Melville, la nuit

Garçonne

En face de moi y’a le miroir. Et dans le miroir cette silhouette. Je me reconnais à peine. Je me suis rasée, épilée, maquillée, habillée. J’ai de l’allure, du charme ; du glamour, même. Un pantalon très près du corps dévoile la forme de mes jambes. Il est intentionnellement court pour montrer mes mollets glabres. Mes jambes ne sont plus mes jambes. Ou alors elles le sont enfin. J’ai enfilé des talons hauts pour la première fois. Je me sens étonnamment stable dessus. Je me sens grande, ça me donne une contenance. Et puis je fais un bruit que j’aime quand je marche. Ça me reconfigure. Mes cuisses n’ont plus la même forme, mon cul est lui aussi différent. J’ai un chemisier blanc, un veston noir, un noeud papillon et les ongles bleus.
J’ai du rouge à lèvre, du kohl et du mascara.
J’ai une boucle d’oreille qui évoque les yeux irisés des plumes de paon.
J’ai le regard perçant et le sourire mutin.

C’est la première fois que je me vois comme ça, et pourtant je me sens familière à moi-même. Quelle étrange sensation.

Dans le miroir mes mains caressent mon corps. Elles effleurent le haut de mes cuisses, elles se glissent dans l’échancrure de mon chemisier. Je sens les ongles sur mon torse, je sens la pulpe des doigts qui viennent écraser un de mes tétons, puis l’autre. Une main fait l’araignée le long de mon épaule et vient enserrer mon cou. J’ai des frissons, j’ai les poils, j’ai les yeux déjà fermés, plongée dans ma rêverie.

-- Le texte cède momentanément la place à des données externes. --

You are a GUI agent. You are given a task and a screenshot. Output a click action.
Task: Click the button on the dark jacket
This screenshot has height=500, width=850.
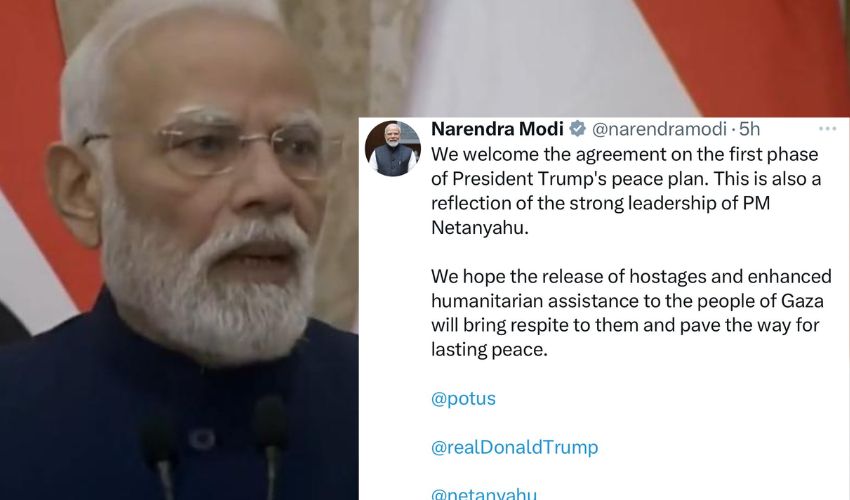[x=201, y=439]
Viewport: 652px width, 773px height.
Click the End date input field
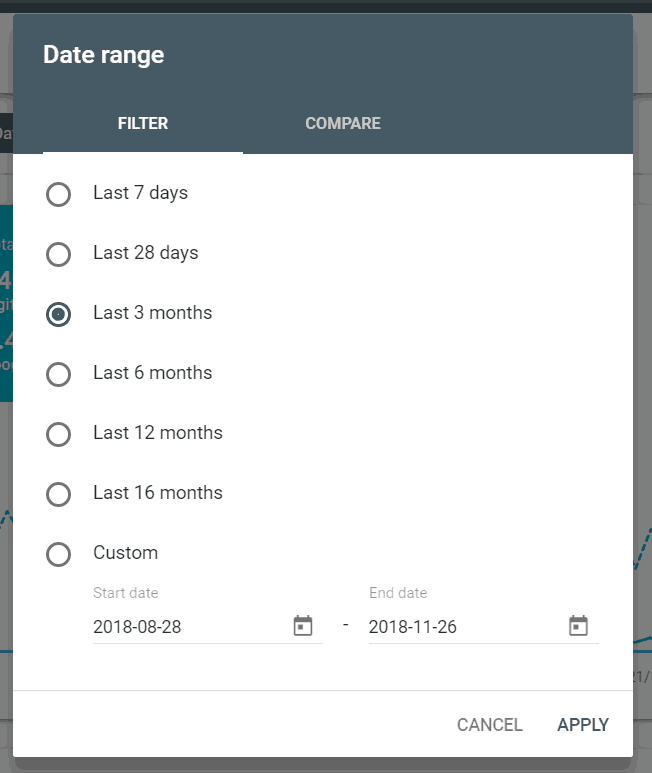tap(460, 627)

On a mis le pied dans les années 20. Je me sens Louise Brooks, Coco Chanel ou Josephine Baker. J’ai la clope au bec et je trouble ces dames dans la demi-lueur d’un cabaret de contre-allée. Je danse. Je vocalise. Un doigt, puis deux, se glissent dans ma bouche tandis que ma ceinture cliquette en se détachant.

Le froissement mou du tissu indigo qui chute le long de mes jambes si douces. Ce bruit me rend dingue. Je suis trempée.

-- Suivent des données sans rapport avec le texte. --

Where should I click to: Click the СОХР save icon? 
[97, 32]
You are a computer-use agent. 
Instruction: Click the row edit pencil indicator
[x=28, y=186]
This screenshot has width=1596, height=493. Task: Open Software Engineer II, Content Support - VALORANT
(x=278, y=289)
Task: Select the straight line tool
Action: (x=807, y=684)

Les spectatrices applaudissent à tout rompre, sifflent, hurlent. Je suis à demi nue et elles à demi enragées. Je ne crains rien sur scène. J’ai le piédestal et la lumière pour moi. Ici je suis une icône, ici je suis intouchable. L’orchestre joue sans discontinuer. Des cuivres suaves et des cordes provocatrices. À chaque percussion je me déhanche ; je laisse ma voix s’élever sans limite, le miroir en a vu d’autres.

Je m’empoigne, m’étire, me caresse, me cajole, me griffe, me lèche, me suce. Je me touche. Et l’obscurité, peu à peu, envahit la salle. Il n’y a plus rien. Il n’y a plus que moi, plus que la sensation, la peau, la peau, la peau. Et cette silhouette qui tremble, face à moi. La tension fait crépiter mes nerfs, je sens mes tendons au bord de la rupture.

Quand je jouis, c’est comme l’orage. Le premier éclair qui zèbre les nuées après des heures d’atmosphère électrique. L’orchestre qui fait sa coda. Les marteaux qui roulent sur la grosse caisse. Et puis la pluie qui s’abat, torrentielle et bienvenue. La silhouette ploie, plie, s’effondre. Je ris et les larmes de l’averse viennent faire couler mon maquillage. J’ai des tremblements de plaisir classables sur l’échelle de Richter. J’ai une volière dans les poumons et des roucoulements qui s’échappent par ma bouche.

Le calme retombe petit à petit. Les spectatrices vident la salle une à une. Bientôt il n’y a plus que la scène et le miroir.